Some of the best bonuses though are serendipitous. Just by chance, I happened across one of the people that make San Francisco such a wonderfully unforgettable town. It happened on a trolley.

Almost equal to my love of theater is my passion for all modes of public transportation. And San Francisco is the quintessential city of public transit. It has subways, buses, ferries, light rail and, of course, the fabled cable cars of song and legend. I love riding them all.

San Francisco just added another reason for me to love it more. They installed a new trolley line along the bayshore from the old Ferry Building to the fisherman's wharf area where the ugly Embarcadero Freeway used to be. The freeway had been torn down after the devastation of the 1989 Loma Prieta earthquake, opening up the beautiful bay to the city. A silver lining can be found even in the awful rubbles of an earthquake. Not only that, but San Francisco, true to its style, placed on the new tracks a system of historic trolley cars. They searched the world over for old trolleys and found them in places like Buenos Aires, Paris and Sydney, Australia. They even bought up the streetcar named Desire from the city of New Orleans. The new trolley route along San Francisco Bay is lined with stately palm trees. A stylish and urbane city has become even more enchanting.
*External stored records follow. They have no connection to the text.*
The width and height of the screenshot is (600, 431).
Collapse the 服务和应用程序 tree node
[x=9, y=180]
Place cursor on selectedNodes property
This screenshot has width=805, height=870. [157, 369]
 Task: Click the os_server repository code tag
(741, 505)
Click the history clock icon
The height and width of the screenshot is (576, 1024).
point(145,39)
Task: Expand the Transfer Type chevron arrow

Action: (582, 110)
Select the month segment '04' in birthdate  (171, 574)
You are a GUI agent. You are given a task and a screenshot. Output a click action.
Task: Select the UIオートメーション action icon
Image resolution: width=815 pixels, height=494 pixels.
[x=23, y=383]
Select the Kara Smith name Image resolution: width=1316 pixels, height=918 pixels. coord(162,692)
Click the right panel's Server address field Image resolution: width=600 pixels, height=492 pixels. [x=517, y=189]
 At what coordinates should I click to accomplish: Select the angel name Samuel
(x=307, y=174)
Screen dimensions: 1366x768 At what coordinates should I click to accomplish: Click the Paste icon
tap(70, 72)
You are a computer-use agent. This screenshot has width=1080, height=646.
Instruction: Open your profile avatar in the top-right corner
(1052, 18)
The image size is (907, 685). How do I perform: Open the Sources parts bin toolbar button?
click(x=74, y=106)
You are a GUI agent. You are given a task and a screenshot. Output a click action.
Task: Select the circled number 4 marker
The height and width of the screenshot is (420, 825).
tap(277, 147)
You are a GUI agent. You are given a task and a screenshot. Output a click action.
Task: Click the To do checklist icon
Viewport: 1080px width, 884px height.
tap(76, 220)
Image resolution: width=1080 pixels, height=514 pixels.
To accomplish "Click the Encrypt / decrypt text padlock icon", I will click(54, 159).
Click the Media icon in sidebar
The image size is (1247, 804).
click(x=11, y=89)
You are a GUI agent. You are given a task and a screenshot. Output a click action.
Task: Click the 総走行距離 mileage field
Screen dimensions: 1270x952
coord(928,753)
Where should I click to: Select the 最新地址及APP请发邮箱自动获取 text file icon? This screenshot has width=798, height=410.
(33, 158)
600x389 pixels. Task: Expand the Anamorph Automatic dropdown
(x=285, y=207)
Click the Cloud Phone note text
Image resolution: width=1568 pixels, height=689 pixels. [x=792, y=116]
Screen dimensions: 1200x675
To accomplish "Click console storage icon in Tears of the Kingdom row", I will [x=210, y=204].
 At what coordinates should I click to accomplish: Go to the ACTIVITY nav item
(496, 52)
A red trolley came rattling down Market Street. It looked like the kind I used to ride in Los Angeles as a boy. I hopped on and tried to slide my dollar into the fare slot. "My god," the conductor shouted at me. I thought I'd done something wrong. "You're Sulu! Captain Sulu!" he shouted with delight. Immediately, I realized that I had been recognized -- even with my sunglasses on. He stopped me from pushing my dollar in and insisted, "This ride is on me. You've given me some wonderful rides on Star Trek so this one is on me." He absolutely wouldn't allow me to pay my fare. I thanked him and sat down in front near the conductor. From that point on, he regaled not only me, but the entire car with the history of the new trolley system, his love of his job, his passion for San Francisco and his long-time devotion to Star Trek. He told us about his little daughter who he takes with him to the sights around his beautiful city. He had everyone on his car smiling. Then he asked me to sign a piece of paper. I was more than happy to reciprocate for his joyful hospitality. I asked him for his name and he told me it was David Sparks. What a perfect name, I told him, for such a sparkling personality, the sparkplug of the trolley and the spark that lit up the spirits of his passengers.

This city is the captivating city that it is because San Franciscans love San Francisco. And David Sparks is the quintessential San Franciscan. Thank you, David, for a memorable trek in your unforgettable city.